§ WHAT THE EXERCISE ASKS
Repeat the whole listing. Keep it exact.

§ EXERCISE DATA
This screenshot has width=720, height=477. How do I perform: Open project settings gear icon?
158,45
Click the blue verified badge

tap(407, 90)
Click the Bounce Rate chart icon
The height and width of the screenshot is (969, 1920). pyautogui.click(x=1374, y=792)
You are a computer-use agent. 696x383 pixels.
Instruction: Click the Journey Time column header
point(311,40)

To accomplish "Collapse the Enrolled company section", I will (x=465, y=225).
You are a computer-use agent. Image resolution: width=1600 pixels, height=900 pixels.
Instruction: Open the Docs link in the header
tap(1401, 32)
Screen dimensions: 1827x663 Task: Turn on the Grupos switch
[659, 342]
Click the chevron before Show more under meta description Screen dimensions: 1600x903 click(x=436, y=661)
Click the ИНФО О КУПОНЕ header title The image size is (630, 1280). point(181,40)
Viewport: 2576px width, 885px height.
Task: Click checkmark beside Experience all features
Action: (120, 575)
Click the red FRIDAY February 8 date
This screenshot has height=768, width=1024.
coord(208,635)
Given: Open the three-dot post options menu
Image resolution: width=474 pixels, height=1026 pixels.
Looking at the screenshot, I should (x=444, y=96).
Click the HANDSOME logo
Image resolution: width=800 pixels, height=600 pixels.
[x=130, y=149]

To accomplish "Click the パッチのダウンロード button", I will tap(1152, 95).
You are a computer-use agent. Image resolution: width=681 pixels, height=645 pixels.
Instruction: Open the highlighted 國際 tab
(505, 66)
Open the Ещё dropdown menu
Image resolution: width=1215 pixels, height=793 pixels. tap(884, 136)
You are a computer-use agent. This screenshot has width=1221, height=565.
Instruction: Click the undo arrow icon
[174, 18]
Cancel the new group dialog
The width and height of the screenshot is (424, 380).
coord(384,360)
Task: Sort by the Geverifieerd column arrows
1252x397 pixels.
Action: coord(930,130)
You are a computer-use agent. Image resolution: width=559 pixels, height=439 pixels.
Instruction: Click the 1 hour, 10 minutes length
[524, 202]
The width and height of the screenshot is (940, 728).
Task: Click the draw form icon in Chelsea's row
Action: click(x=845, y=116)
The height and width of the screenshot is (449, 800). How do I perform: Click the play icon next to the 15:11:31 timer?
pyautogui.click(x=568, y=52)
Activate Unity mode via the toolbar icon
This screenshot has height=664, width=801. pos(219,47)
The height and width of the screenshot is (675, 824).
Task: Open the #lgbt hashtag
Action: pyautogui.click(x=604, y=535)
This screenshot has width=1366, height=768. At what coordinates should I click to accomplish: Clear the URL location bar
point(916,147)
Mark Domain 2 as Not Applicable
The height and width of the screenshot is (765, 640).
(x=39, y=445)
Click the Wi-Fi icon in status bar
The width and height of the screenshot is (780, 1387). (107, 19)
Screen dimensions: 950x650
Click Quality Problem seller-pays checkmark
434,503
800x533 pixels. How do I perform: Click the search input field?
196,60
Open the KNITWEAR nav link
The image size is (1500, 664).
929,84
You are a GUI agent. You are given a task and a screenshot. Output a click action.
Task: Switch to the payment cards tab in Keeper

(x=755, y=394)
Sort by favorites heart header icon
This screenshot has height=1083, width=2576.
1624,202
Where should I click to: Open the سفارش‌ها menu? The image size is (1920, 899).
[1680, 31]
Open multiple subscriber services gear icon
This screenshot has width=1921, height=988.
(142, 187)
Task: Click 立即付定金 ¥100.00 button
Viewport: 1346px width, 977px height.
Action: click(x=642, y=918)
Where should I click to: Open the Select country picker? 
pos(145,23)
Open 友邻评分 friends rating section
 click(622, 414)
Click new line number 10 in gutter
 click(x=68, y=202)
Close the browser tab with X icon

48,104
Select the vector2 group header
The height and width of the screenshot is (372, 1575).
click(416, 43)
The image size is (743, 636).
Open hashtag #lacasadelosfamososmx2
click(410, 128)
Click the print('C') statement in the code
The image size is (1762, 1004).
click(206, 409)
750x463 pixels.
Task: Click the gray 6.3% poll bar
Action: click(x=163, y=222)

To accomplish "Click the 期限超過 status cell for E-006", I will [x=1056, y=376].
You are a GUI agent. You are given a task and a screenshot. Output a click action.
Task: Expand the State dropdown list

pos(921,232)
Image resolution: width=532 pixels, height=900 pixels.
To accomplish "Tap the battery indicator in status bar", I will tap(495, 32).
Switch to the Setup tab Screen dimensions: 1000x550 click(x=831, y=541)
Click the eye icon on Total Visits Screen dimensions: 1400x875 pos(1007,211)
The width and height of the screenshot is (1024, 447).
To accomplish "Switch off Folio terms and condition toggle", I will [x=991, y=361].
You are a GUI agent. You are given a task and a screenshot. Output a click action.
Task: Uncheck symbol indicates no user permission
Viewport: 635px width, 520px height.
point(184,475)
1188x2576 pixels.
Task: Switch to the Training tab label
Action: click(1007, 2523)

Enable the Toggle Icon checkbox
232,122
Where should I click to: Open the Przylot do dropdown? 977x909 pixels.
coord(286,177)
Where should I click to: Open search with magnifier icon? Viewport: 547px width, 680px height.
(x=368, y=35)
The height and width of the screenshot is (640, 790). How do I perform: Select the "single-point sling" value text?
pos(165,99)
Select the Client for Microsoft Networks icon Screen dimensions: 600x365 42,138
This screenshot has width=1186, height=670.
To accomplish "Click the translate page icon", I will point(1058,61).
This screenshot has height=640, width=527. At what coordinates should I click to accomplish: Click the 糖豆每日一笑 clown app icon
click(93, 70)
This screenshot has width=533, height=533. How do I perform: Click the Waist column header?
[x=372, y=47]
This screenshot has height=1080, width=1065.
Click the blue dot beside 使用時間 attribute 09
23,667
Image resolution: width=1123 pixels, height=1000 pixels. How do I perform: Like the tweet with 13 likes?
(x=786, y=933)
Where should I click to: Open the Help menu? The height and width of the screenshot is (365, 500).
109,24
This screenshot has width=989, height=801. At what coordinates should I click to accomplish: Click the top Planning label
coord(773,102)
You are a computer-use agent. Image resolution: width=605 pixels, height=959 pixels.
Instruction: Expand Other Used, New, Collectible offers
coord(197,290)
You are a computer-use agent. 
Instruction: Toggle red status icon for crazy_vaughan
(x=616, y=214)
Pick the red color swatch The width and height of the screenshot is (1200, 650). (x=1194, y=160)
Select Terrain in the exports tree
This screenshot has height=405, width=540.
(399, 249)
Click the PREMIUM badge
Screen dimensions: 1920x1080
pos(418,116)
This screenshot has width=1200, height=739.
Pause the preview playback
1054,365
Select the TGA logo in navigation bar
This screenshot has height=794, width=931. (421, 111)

§ TASK SOLUTION
This screenshot has width=720, height=477. How do I perform: Open project settings gear icon?
158,45
Click the blue verified badge

tap(407, 90)
Click the Bounce Rate chart icon
The height and width of the screenshot is (969, 1920). pyautogui.click(x=1374, y=792)
You are a computer-use agent. 696x383 pixels.
Instruction: Click the Journey Time column header
point(311,40)

To accomplish "Collapse the Enrolled company section", I will (x=465, y=225).
You are a computer-use agent. Image resolution: width=1600 pixels, height=900 pixels.
Instruction: Open the Docs link in the header
tap(1401, 32)
Screen dimensions: 1827x663 Task: Turn on the Grupos switch
[659, 342]
Click the chevron before Show more under meta description Screen dimensions: 1600x903 click(x=436, y=661)
Click the ИНФО О КУПОНЕ header title The image size is (630, 1280). point(181,40)
Viewport: 2576px width, 885px height.
Task: Click checkmark beside Experience all features
Action: (120, 575)
Click the red FRIDAY February 8 date
This screenshot has height=768, width=1024.
coord(208,635)
Given: Open the three-dot post options menu
Image resolution: width=474 pixels, height=1026 pixels.
Looking at the screenshot, I should (x=444, y=96).
Click the HANDSOME logo
Image resolution: width=800 pixels, height=600 pixels.
[x=130, y=149]

To accomplish "Click the パッチのダウンロード button", I will tap(1152, 95).
You are a computer-use agent. Image resolution: width=681 pixels, height=645 pixels.
Instruction: Open the highlighted 國際 tab
(505, 66)
Open the Ещё dropdown menu
Image resolution: width=1215 pixels, height=793 pixels. tap(884, 136)
You are a computer-use agent. This screenshot has width=1221, height=565.
Instruction: Click the undo arrow icon
[174, 18]
Cancel the new group dialog
The width and height of the screenshot is (424, 380).
coord(384,360)
Task: Sort by the Geverifieerd column arrows
1252x397 pixels.
Action: coord(930,130)
You are a computer-use agent. Image resolution: width=559 pixels, height=439 pixels.
Instruction: Click the 1 hour, 10 minutes length
[524, 202]
The width and height of the screenshot is (940, 728).
Task: Click the draw form icon in Chelsea's row
Action: click(x=845, y=116)
The height and width of the screenshot is (449, 800). How do I perform: Click the play icon next to the 15:11:31 timer?
pyautogui.click(x=568, y=52)
Activate Unity mode via the toolbar icon
This screenshot has height=664, width=801. pos(219,47)
The height and width of the screenshot is (675, 824).
Task: Open the #lgbt hashtag
Action: pyautogui.click(x=604, y=535)
This screenshot has width=1366, height=768. At what coordinates should I click to accomplish: Clear the URL location bar
point(916,147)
Mark Domain 2 as Not Applicable
The height and width of the screenshot is (765, 640).
(x=39, y=445)
Click the Wi-Fi icon in status bar
The width and height of the screenshot is (780, 1387). (107, 19)
Screen dimensions: 950x650
Click Quality Problem seller-pays checkmark
434,503
800x533 pixels. How do I perform: Click the search input field?
196,60
Open the KNITWEAR nav link
The image size is (1500, 664).
929,84
You are a GUI agent. You are given a task and a screenshot. Output a click action.
Task: Switch to the payment cards tab in Keeper

(x=755, y=394)
Sort by favorites heart header icon
This screenshot has height=1083, width=2576.
1624,202
Where should I click to: Open the سفارش‌ها menu? The image size is (1920, 899).
[1680, 31]
Open multiple subscriber services gear icon
This screenshot has width=1921, height=988.
(142, 187)
Task: Click 立即付定金 ¥100.00 button
Viewport: 1346px width, 977px height.
Action: click(x=642, y=918)
Where should I click to: Open the Select country picker? 
pos(145,23)
Open 友邻评分 friends rating section
 click(622, 414)
Click new line number 10 in gutter
 click(x=68, y=202)
Close the browser tab with X icon

48,104
Select the vector2 group header
The height and width of the screenshot is (372, 1575).
click(416, 43)
The image size is (743, 636).
Open hashtag #lacasadelosfamososmx2
click(410, 128)
Click the print('C') statement in the code
The image size is (1762, 1004).
click(206, 409)
750x463 pixels.
Task: Click the gray 6.3% poll bar
Action: click(x=163, y=222)

To accomplish "Click the 期限超過 status cell for E-006", I will [x=1056, y=376].
You are a GUI agent. You are given a task and a screenshot. Output a click action.
Task: Expand the State dropdown list

pos(921,232)
Image resolution: width=532 pixels, height=900 pixels.
To accomplish "Tap the battery indicator in status bar", I will tap(495, 32).
Switch to the Setup tab Screen dimensions: 1000x550 click(x=831, y=541)
Click the eye icon on Total Visits Screen dimensions: 1400x875 pos(1007,211)
The width and height of the screenshot is (1024, 447).
To accomplish "Switch off Folio terms and condition toggle", I will [x=991, y=361].
You are a GUI agent. You are given a task and a screenshot. Output a click action.
Task: Uncheck symbol indicates no user permission
Viewport: 635px width, 520px height.
point(184,475)
1188x2576 pixels.
Task: Switch to the Training tab label
Action: click(1007, 2523)

Enable the Toggle Icon checkbox
232,122
Where should I click to: Open the Przylot do dropdown? 977x909 pixels.
coord(286,177)
Where should I click to: Open search with magnifier icon? Viewport: 547px width, 680px height.
(x=368, y=35)
The height and width of the screenshot is (640, 790). How do I perform: Select the "single-point sling" value text?
pos(165,99)
Select the Client for Microsoft Networks icon Screen dimensions: 600x365 42,138
This screenshot has width=1186, height=670.
To accomplish "Click the translate page icon", I will point(1058,61).
This screenshot has height=640, width=527. At what coordinates should I click to accomplish: Click the 糖豆每日一笑 clown app icon
click(93, 70)
This screenshot has width=533, height=533. How do I perform: Click the Waist column header?
[x=372, y=47]
This screenshot has height=1080, width=1065.
Click the blue dot beside 使用時間 attribute 09
23,667
Image resolution: width=1123 pixels, height=1000 pixels. How do I perform: Like the tweet with 13 likes?
(x=786, y=933)
Where should I click to: Open the Help menu? The height and width of the screenshot is (365, 500).
109,24
This screenshot has width=989, height=801. At what coordinates should I click to accomplish: Click the top Planning label
coord(773,102)
You are a computer-use agent. Image resolution: width=605 pixels, height=959 pixels.
Instruction: Expand Other Used, New, Collectible offers
coord(197,290)
You are a computer-use agent. 
Instruction: Toggle red status icon for crazy_vaughan
(x=616, y=214)
Pick the red color swatch The width and height of the screenshot is (1200, 650). (x=1194, y=160)
Select Terrain in the exports tree
This screenshot has height=405, width=540.
(399, 249)
Click the PREMIUM badge
Screen dimensions: 1920x1080
pos(418,116)
This screenshot has width=1200, height=739.
Pause the preview playback
1054,365
Select the TGA logo in navigation bar
This screenshot has height=794, width=931. (421, 111)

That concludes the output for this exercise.